Job >> Report every line in the entries below that contains the word "height", matching uppercase and lowercase exactly.

-- start Exercise inputs --

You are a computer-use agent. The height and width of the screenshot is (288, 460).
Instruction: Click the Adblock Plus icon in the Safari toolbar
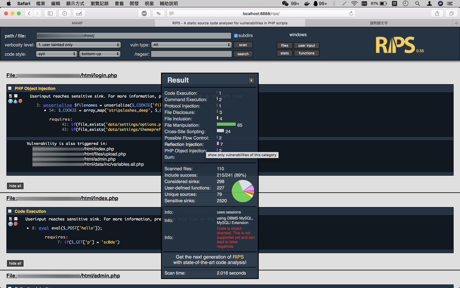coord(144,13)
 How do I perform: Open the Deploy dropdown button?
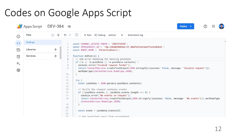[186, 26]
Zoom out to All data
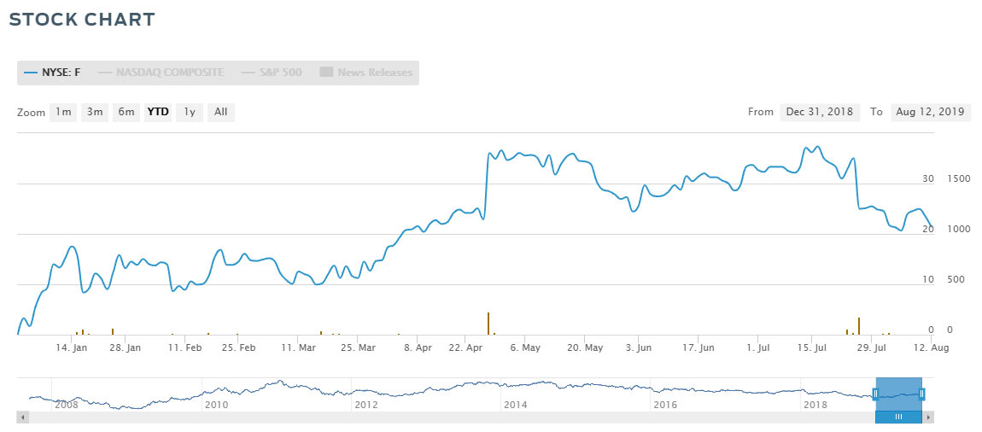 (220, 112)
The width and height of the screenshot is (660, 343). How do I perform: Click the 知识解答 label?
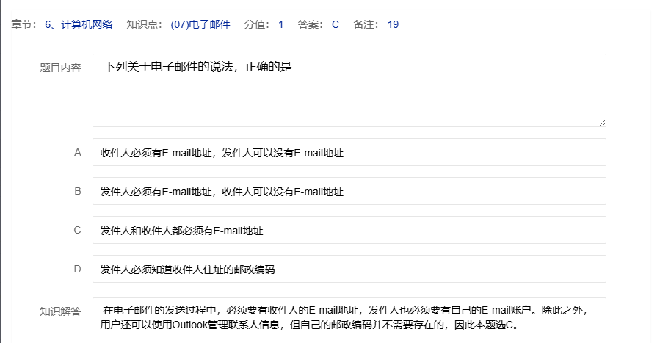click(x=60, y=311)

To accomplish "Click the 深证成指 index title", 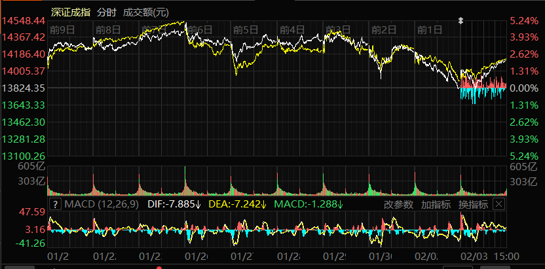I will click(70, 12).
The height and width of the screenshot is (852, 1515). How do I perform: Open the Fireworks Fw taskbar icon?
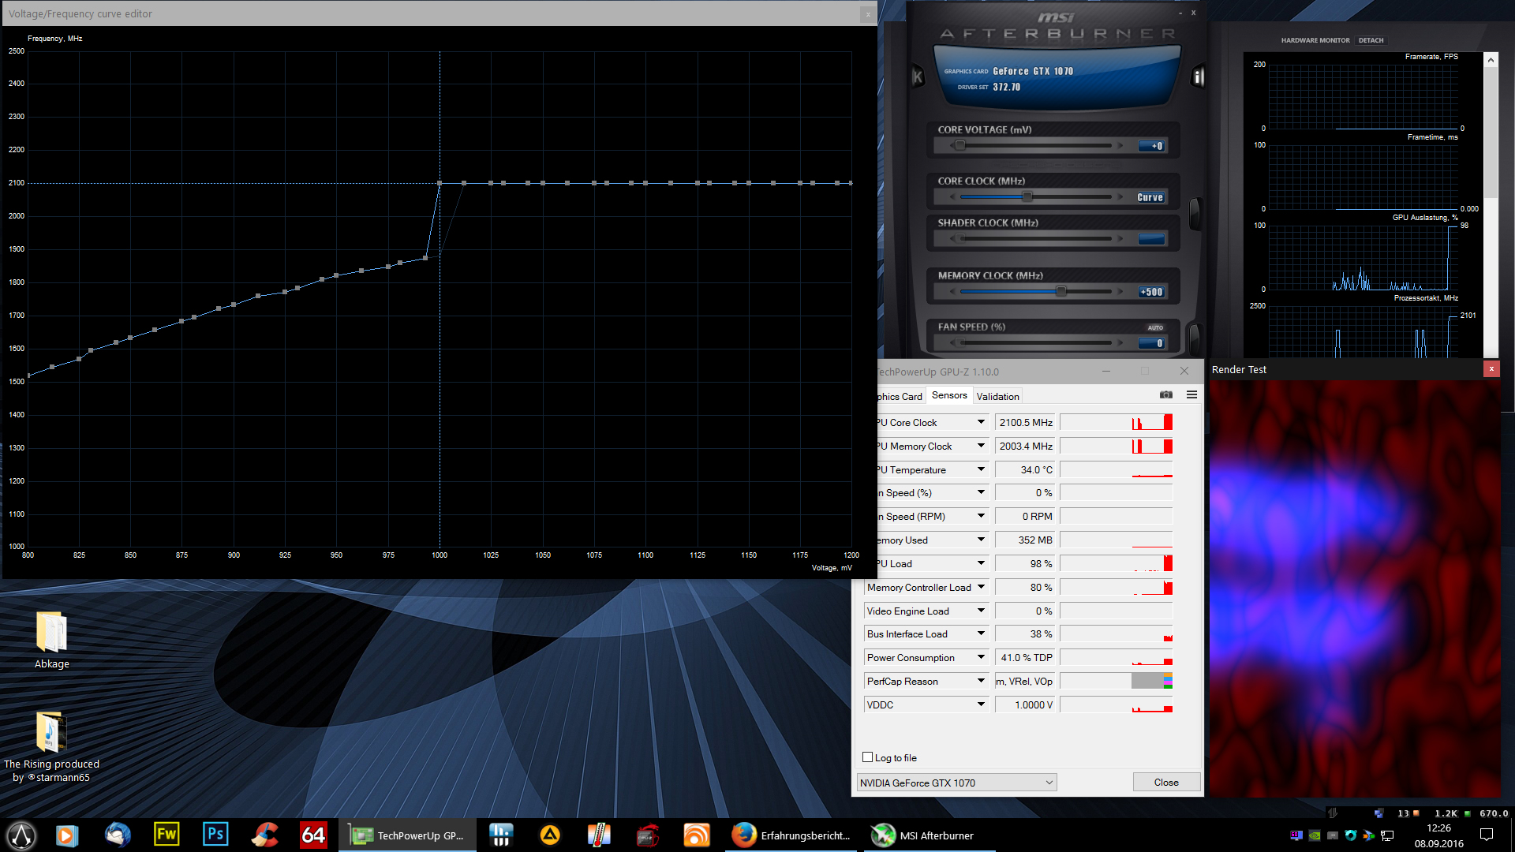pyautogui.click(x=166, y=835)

-- end Exercise inputs --

Expected output >>
You are a computer-use agent. The height and width of the screenshot is (288, 460).
The width and height of the screenshot is (660, 343). How do I perform: Click the 知识解答 label?
The height and width of the screenshot is (852, 1515). How do I perform: Open the Fireworks Fw taskbar icon?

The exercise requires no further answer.